Le parole di monsignor Tonino Bello, che potremmo tranquillamente definire profeta dei giorni nostri, ci sono sembrate le migliori per accompagnare la rappresentazione del presepe “tradizionale”. Il Figlio di Dio, venendo nella semplicità, ha sconvolto e messo in crisi il popolo di Israele e i capi religiosi del suo tempo, che si attendevano un Messia potente, non debole, umile e semplice come un bambino.

Come ai tempi del primo Natale Gesù è risultato scomodo ai capi del popolo, così oggi il presepe “tradizionale” trasmette al nuovo popolo di Israele, cioè la Chiesa che siamo noi, degli auguri scomodi, urtanti, profondi. I profeti, come Tonino Bello, sono sempre scomodi, perché dicono la verità. Se anche noi vogliamo essere profeti del vero Natale “tradizionale”, lasciamoci sconvolgere e contagiare da questi auguri e accogliamo il lieto annunzio con serietà!

Non obbedirei al mio dovere di vescovo, se vi dicessi “Buon Natale” senza darvi disturbo.

Io, invece, vi voglio infastidire. Non posso infatti sopportare l’idea di dover rivolgere auguri innocui, formali, impostati dalla routine di calendario.

Mi lusinga, addirittura, l’ipotesi che qualcuno li respinga al mittente come indesiderati. Tanti auguri scomodi, allora!

Gesù che nasce per amore vi dia la nausea di una vita egoista, assurda, senza spinte verticali. E vi conceda la forza di inventarvi un’esistenza carica di donazione, di preghiera, di silenzio, di coraggio.

Il Bambino che dorme sulla paglia vi tolga il sonno e faccia sentire il guanciale del vostro letto duro come un macigno, finché non avrete dato ospitalità a uno sfrattato, a un profugo, a un povero di passaggio.

Dio che diventa uomo vi faccia sentire dei vermi ogni volta che la carriera diventa idolo della vostra vita; il sorpasso, progetto dei vostri giorni; la schiena del prossimo, strumento delle vostre scalate.
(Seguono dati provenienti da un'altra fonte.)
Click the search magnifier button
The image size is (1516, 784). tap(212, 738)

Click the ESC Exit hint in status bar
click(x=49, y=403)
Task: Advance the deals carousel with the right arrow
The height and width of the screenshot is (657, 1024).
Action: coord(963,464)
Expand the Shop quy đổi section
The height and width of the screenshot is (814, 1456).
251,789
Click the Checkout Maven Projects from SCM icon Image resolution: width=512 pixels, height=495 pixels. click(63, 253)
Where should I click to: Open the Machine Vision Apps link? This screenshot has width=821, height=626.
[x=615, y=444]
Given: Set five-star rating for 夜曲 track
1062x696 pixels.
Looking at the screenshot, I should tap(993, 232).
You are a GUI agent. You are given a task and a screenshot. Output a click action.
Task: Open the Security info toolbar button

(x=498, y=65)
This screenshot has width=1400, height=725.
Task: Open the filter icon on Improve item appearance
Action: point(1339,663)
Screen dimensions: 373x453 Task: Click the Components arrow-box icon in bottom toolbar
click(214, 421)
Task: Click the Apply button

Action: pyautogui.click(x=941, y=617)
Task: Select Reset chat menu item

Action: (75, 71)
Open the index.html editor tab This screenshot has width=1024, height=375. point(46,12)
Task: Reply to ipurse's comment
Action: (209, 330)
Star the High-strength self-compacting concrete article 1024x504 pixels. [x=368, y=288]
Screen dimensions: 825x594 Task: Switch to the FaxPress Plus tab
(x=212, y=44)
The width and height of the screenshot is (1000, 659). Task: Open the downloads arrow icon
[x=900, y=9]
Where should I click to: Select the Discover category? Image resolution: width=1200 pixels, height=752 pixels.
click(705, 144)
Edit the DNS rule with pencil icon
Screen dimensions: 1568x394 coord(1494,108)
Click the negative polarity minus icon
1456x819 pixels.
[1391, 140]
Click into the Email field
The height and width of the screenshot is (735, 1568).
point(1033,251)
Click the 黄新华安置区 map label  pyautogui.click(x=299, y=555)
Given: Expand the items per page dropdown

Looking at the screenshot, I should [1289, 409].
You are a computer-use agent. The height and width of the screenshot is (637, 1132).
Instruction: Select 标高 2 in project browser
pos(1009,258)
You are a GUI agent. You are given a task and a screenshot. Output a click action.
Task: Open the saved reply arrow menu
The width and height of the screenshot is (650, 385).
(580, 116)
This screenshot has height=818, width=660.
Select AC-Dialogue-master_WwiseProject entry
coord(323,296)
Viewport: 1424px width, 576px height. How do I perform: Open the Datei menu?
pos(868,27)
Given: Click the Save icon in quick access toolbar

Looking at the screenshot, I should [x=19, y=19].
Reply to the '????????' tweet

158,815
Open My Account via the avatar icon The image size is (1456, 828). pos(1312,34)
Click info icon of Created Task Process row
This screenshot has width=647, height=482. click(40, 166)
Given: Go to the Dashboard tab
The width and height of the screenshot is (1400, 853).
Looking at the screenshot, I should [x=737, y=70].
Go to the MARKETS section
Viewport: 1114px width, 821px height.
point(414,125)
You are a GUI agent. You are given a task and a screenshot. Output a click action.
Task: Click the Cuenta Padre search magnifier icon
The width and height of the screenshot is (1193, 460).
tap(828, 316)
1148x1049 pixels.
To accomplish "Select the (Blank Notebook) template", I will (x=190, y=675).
Maria, che trova solo nello sterco degli animali la culla ove deporre con tenerezza il frutto del suo grembo, vi costringa con i suoi occhi feriti a sospendere lo struggimento di tutte le nenie natalizie,

finché la vostra coscienza ipocrita accetterà che lo sterco degli uomini o il bidone della spazzatura o l’inceneritore di una clinica diventino tomba senza croce di una vita soppressa.

Giuseppe, che nell’affronto di mille porte chiuse è il simbolo di tutte le delusioni paterne, disturbi le sbornie dei vostri cenoni, rimproveri i tepori delle vostre tombolate, provochi corto circuiti allo spreco delle vostre luminarie,

fino a quando non vi lascerete mettere in crisi dalla sofferenza di tanti genitori che versano lacrime segrete per i loro figli senza fortuna, senza salute, senza lavoro.

Gli angeli che annunziano la pace portino guerra alla vostra sonnolenta tranquillità incapace di vedere che, poco più lontano di una spanna con il vostro complice silenzio, si consumano ingiustizie,

si sfrutta la gente, si fabbricano armi, si militarizza la terra degli umili, si condannano i popoli allo sterminio per fame.

I poveri che accorrono alla grotta, mentre i potenti tramano nell’oscurità, vi facciano capire che, se anche voi volete vedere “una grande luce”, dovete partire dagli ultimi.

Le pellicce comprate con la tredicesima di stipendi multipli fanno bella figura, ma non scaldano. I ritardi dell’edilizia popolare sono atti di sacrilegio, se provocati da speculazioni corporative.

I pastori che vegliano nella notte, “facendo la guardia al gregge”, scrutando l’aurora, vi diano il senso della storia, l’ebbrezza delle attese, il gaudio dell’abbandono in Dio,

e vi ispirino un desiderio profondo di vivere poveri; che poi è l’unico modo di morire ricchi, sul nostro vecchio mondo che muore nasce la speranza.